Dès les premières mesures, le violon d’Eva Zavaro et le piano de David Bismuth se répondent avec intensité. Loin d’un simple accompagnement, les deux instruments se partagent la parole, se provoquent, s’élancent et s’écoutent. La virtuosité y devient langage : elle exprime l’urgence, le désir de liberté, la tension dramatique et l’élan vers la lumière qui traversent toute l’œuvre de Beethoven.
Le premier mouvement, vaste et incandescent, ouvre un espace de confrontation et d’élan. Le violon chante, s’enflamme, puis laisse le piano prolonger ou transformer son discours. Le deuxième mouvement apporte une respiration plus intérieure : les variations font naître une succession de climats, de la tendresse la plus simple à une ferveur presque héroïque. Enfin, le finale emporte les interprètes et le public dans une course brillante, rythmée et jubilatoire, où l’énergie de la danse rejoint la puissance du drame.

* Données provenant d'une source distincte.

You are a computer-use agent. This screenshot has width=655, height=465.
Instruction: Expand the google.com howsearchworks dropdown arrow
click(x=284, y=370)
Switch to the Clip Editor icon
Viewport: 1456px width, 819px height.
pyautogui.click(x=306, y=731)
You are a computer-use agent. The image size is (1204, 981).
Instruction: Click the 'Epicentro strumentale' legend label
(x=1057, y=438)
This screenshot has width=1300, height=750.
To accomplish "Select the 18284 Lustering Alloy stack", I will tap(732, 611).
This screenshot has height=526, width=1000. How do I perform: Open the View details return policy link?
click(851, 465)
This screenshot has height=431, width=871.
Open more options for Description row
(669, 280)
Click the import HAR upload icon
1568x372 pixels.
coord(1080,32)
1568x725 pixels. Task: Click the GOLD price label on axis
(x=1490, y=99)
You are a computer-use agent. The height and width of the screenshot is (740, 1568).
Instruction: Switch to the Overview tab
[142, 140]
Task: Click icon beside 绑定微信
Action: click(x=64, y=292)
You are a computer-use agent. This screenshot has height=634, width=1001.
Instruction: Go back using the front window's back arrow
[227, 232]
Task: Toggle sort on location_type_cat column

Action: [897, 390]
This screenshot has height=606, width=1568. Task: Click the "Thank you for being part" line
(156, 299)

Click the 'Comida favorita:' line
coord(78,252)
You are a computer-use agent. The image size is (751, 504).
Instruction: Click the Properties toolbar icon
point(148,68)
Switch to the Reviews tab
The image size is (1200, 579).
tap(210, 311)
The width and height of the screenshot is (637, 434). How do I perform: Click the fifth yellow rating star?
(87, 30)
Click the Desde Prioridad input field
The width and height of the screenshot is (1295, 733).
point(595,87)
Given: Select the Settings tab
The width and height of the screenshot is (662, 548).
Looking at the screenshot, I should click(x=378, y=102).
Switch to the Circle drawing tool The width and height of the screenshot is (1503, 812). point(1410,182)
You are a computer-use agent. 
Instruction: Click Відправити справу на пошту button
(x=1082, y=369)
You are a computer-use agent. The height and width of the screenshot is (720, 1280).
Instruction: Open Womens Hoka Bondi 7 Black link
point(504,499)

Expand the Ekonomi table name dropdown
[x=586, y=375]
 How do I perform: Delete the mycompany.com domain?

La rencontre entre Eva Zavaro et David Bismuth met en lumière l’extraordinaire modernité de cette partition. Leur dialogue fait entendre les multiples visages de Beethoven : le compositeur fougueux, le poète du silence, l’architecte de formes monumentales et l’inventeur d’un nouveau rapport entre les instruments.
La Sonate « à Kreutzer » est une œuvre de contraste et de feu, mais aussi d’écoute et de complicité. Elle invite l’auditeur à suivre deux solistes dans une aventure musicale d’une rare intensité, où chaque phrase semble naître dans l’instant. Un moment de musique de chambre puissant et vivant, porté par la virtuosité, la sensibilité et l’engagement de deux grands interprètes.